Exercise objective:
Rewrite the items below as a two-column CSV with the header columns "instruction" and "action", one row per item. Put each item's text and its answer in a single quoted field, turn line breaks into spaces, and leave the pictures out.

Data provided:
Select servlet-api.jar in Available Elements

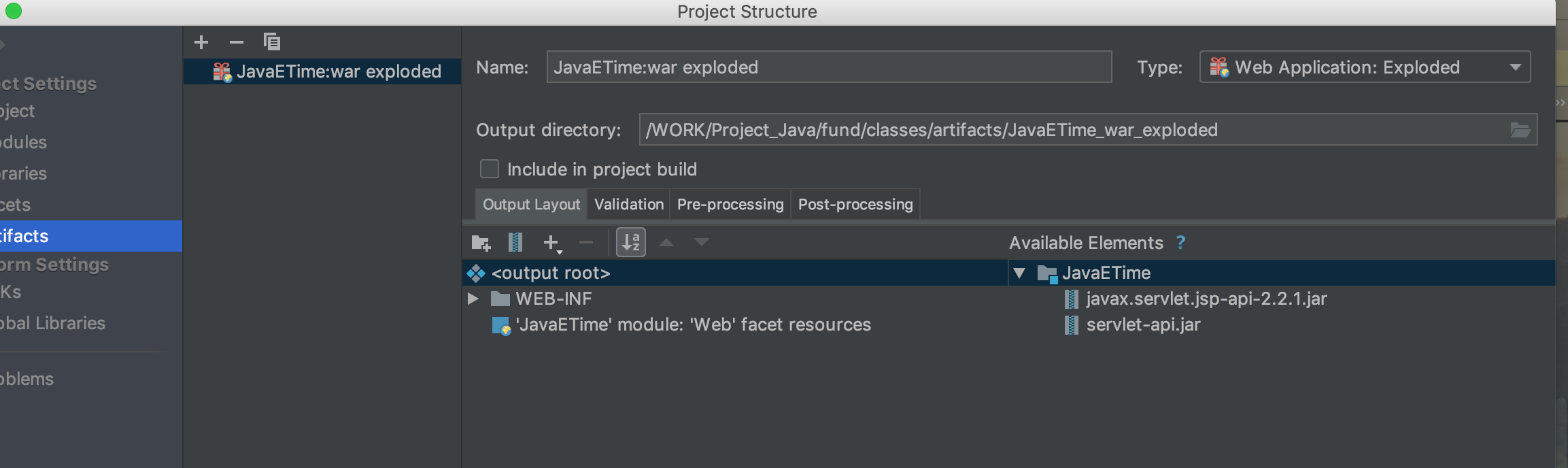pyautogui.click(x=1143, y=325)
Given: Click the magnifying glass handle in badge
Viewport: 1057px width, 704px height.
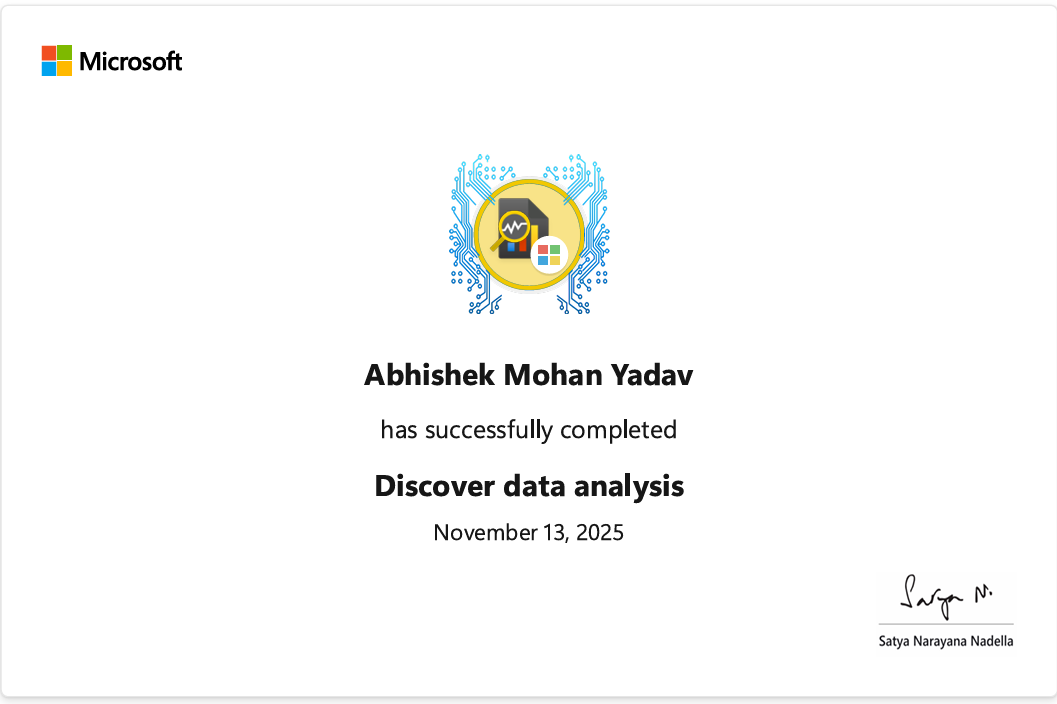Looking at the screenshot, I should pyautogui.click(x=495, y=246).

Solution to the problem:
instruction,action
"Select servlet-api.jar in Available Elements","pyautogui.click(x=1143, y=325)"
"Given: Click the magnifying glass handle in badge Viewport: 1057px width, 704px height.","Looking at the screenshot, I should pyautogui.click(x=495, y=246)."